Stored data entries:
--- START ---

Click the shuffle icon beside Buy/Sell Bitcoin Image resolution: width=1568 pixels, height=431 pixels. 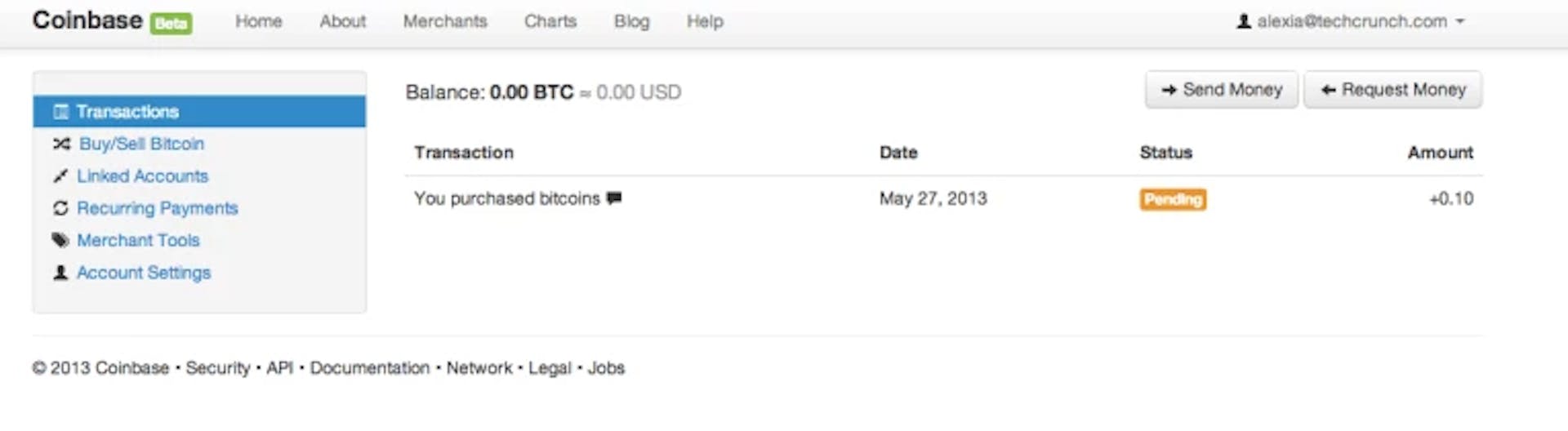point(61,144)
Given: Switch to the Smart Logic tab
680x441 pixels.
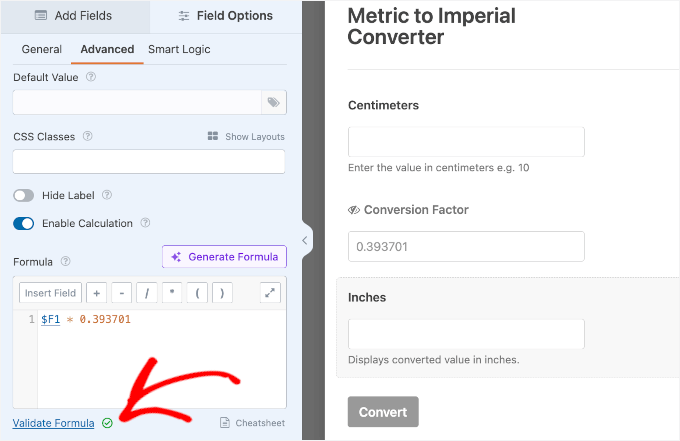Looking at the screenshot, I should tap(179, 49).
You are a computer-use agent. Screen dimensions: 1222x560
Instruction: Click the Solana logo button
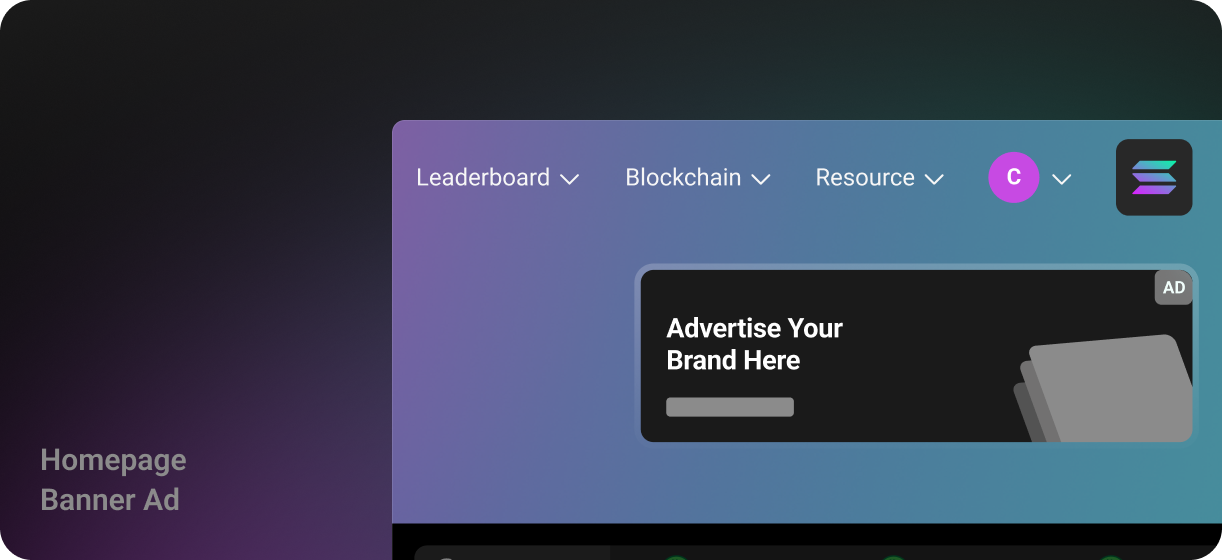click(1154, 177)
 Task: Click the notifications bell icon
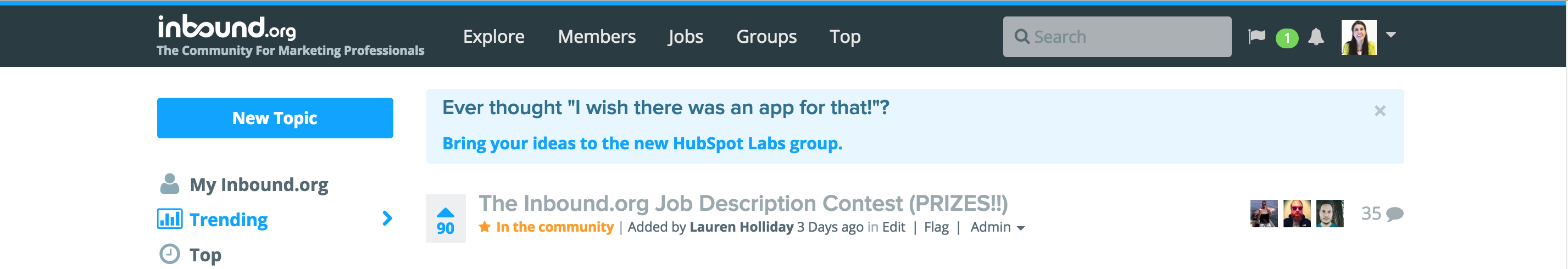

--- END ---

_What you have to do:_
The answer must be an exact copy of the lines from the one containing "Given: Switch to the Smart Logic tab" through the last line of the records, and nothing else. Pictures do not belong in it.

_Answer to this exercise:_
Given: Switch to the Smart Logic tab
680x441 pixels.
Looking at the screenshot, I should tap(179, 49).
You are a computer-use agent. Screen dimensions: 1222x560
Instruction: Click the Solana logo button
click(1154, 177)
 Task: Click the notifications bell icon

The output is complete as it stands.